Al final, las previsiones de las novelas de ciencia-ficción de los años cincuenta y sesenta no se han cumplido, y hoy por hoy la presencia de una comunidad permanente de personas en la Luna es una quimera. Sobre todo, por razones de rentabilidad, pero también porque buena parte de la información útil que puede obtenerse en nuestro satélite puede conseguirse sin la presencia in situ de terrícolas.
Pero eso no estaba tan claro el 21 de julio de 1969, cuando por primera vez un ser humano puso un pie en ella: "Un pequeño paso para un hombre, pero un gran paso para la Humanidad", dijo entonces Neil Armstrong ante cientos de millones de televidentes atentos al acontecimiento.
Así que entonces se planteó una cuestión que hoy es una simple curiosidad, pero que tendría sentido si en el futuro hubiese bases estables de la NASA u otra agencias espaciales en la Luna. Y que guarda parangón con el momento del Descubrimiento de América y la creación de nuevas diócesis en las inexploradas Indias.
Pues bien, el obispo de la Luna es (fue) William Borders (1913-2010), que fue el primer titular de la diócesis de Orlando (Florida), creada el 2 de mayo de 1968. La gobernó hasta 1974, en que fue trasladado a la diócesis de Baltimore. Para entonces ya estaba claro que lo de circular por territorio selenita tenía una relación coste-beneficio inasumible, más allá de sus carga simbólica.

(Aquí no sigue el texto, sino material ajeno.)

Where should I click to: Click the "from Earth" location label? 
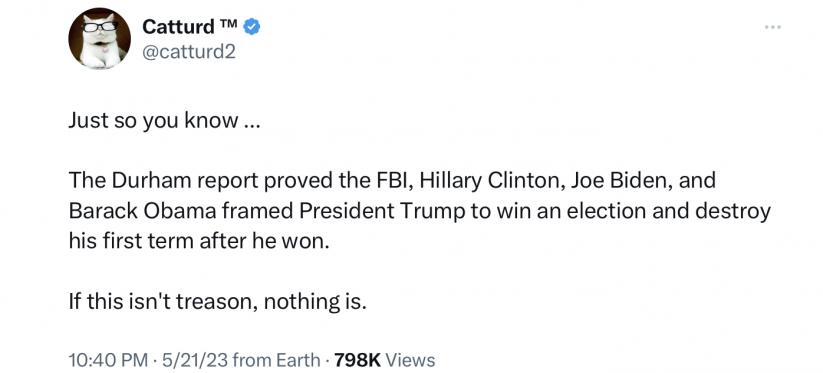click(x=276, y=360)
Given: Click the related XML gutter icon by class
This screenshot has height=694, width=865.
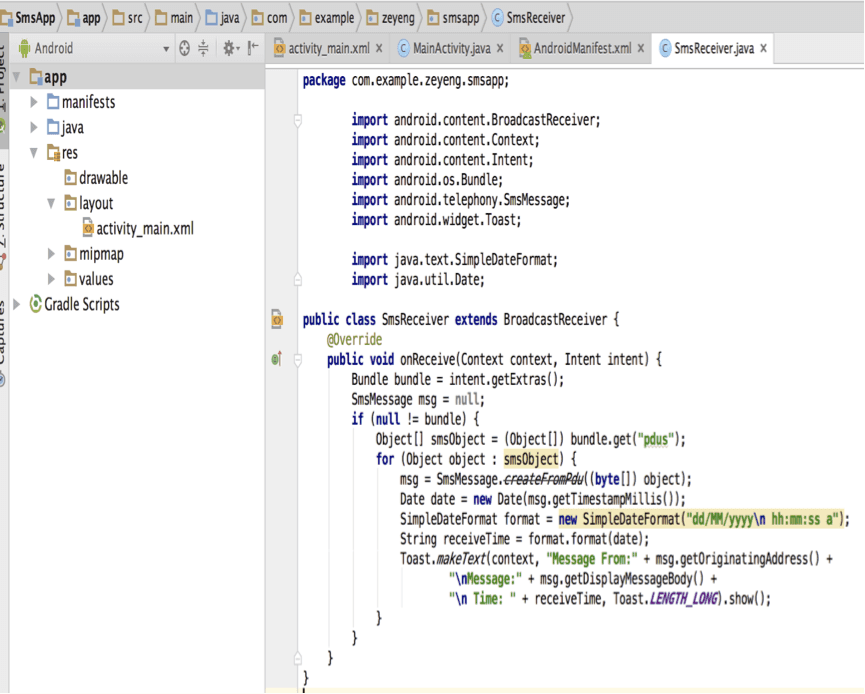Looking at the screenshot, I should pyautogui.click(x=277, y=320).
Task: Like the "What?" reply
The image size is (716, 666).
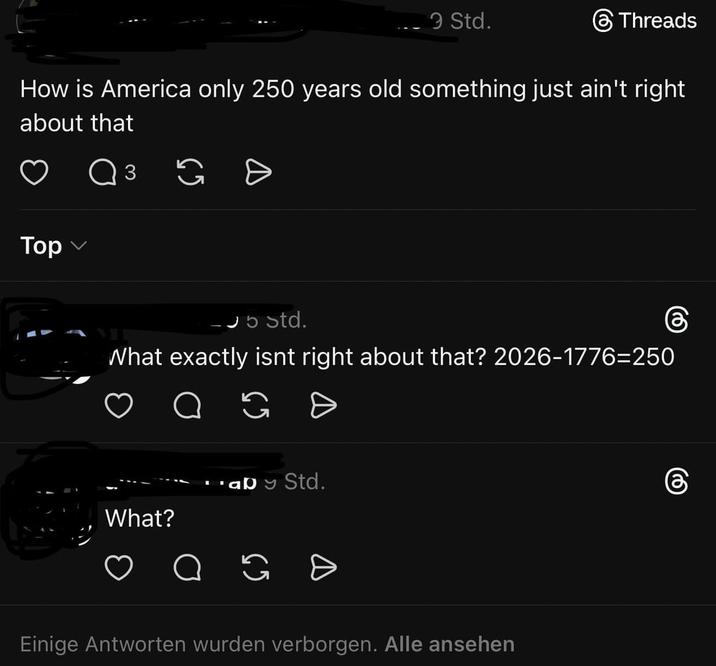Action: coord(119,568)
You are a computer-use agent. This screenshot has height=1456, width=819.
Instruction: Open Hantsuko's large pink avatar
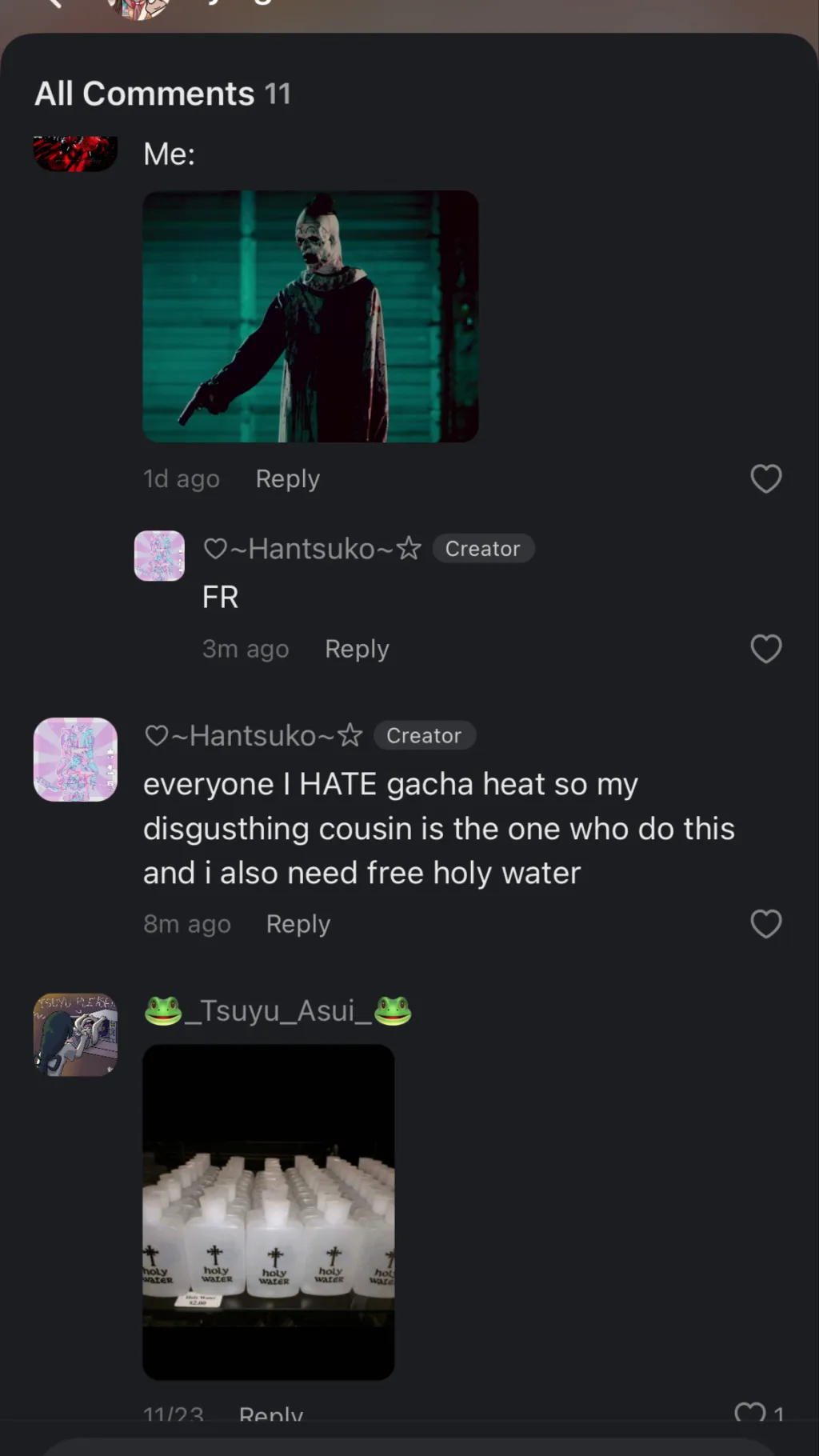pos(75,759)
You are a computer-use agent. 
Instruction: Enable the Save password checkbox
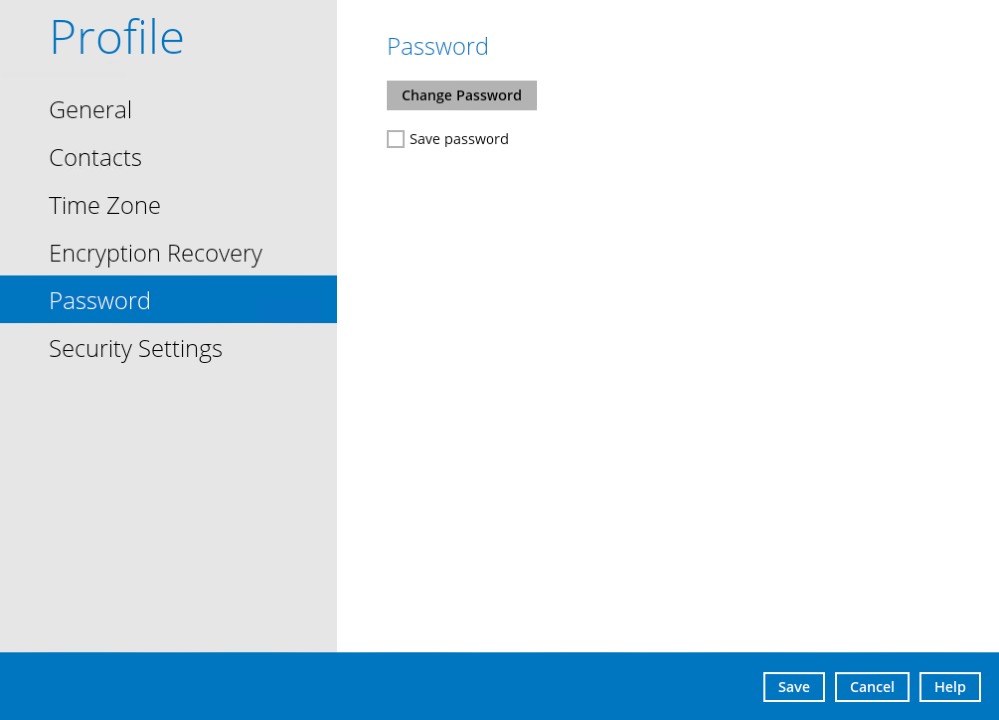pyautogui.click(x=396, y=140)
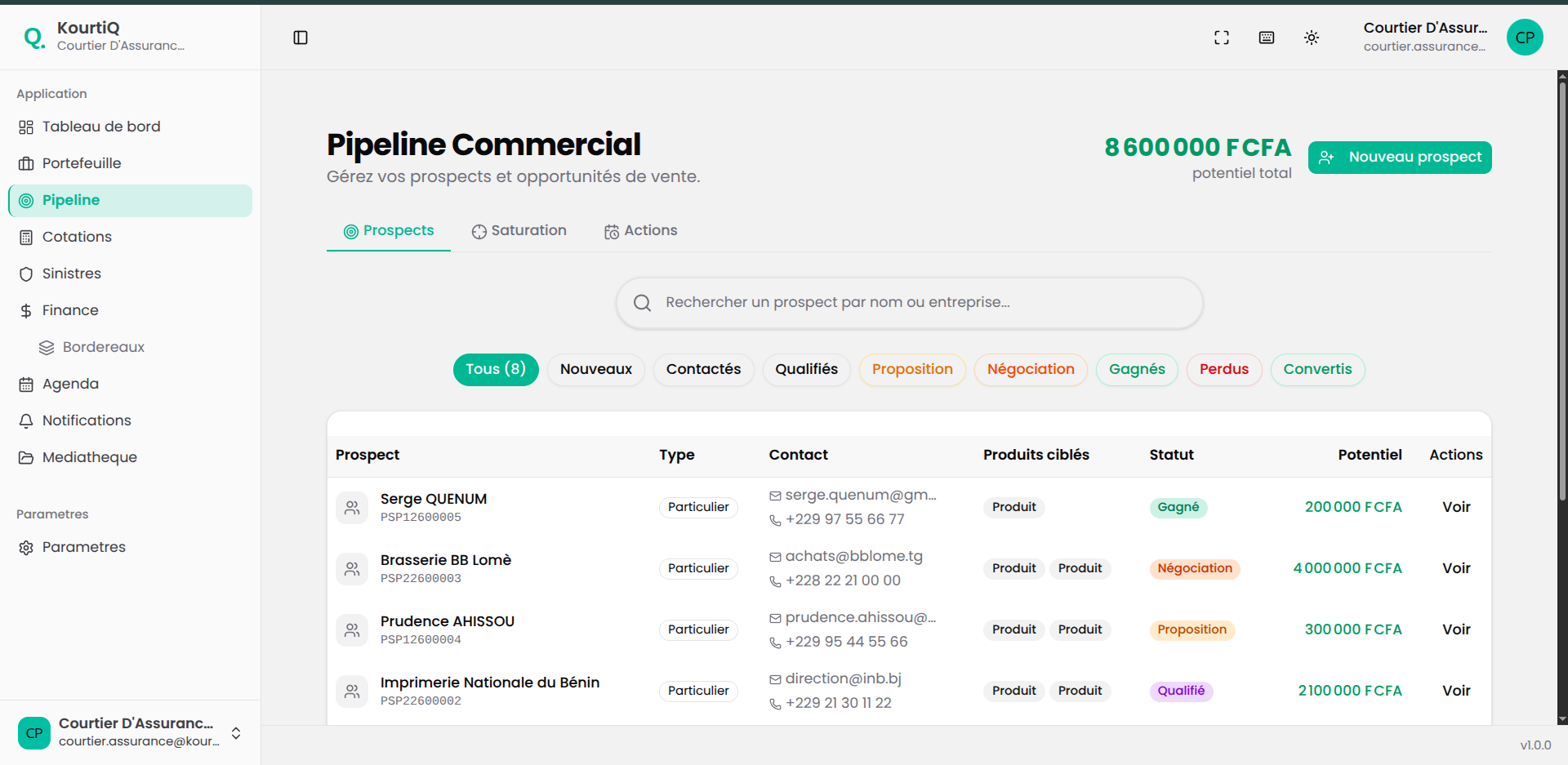Click the Nouveau prospect button
The height and width of the screenshot is (765, 1568).
click(x=1400, y=157)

Fue el mismo Borders quien lanzó ante Pablo VI, durante una visita ad limina, la idea: "¿Sabe, Santidad?", le dijo: "Yo soy el obispo de la Luna". Y lo justificaba con el Derecho Canónico en la mano: mientras no se crease allí una diócesis propia -algo que, por supuesto, sólo correspondía al Papa-, la jurisdicción sobre los territorios explorados le correspondía al titular de la diócesis de partida. Y Cabo Cañaveral, de donde salió el Apolo 11, formaba parte de la suya.
No había católicos que regir, pero ¿por qué quitarle esa satisfacción?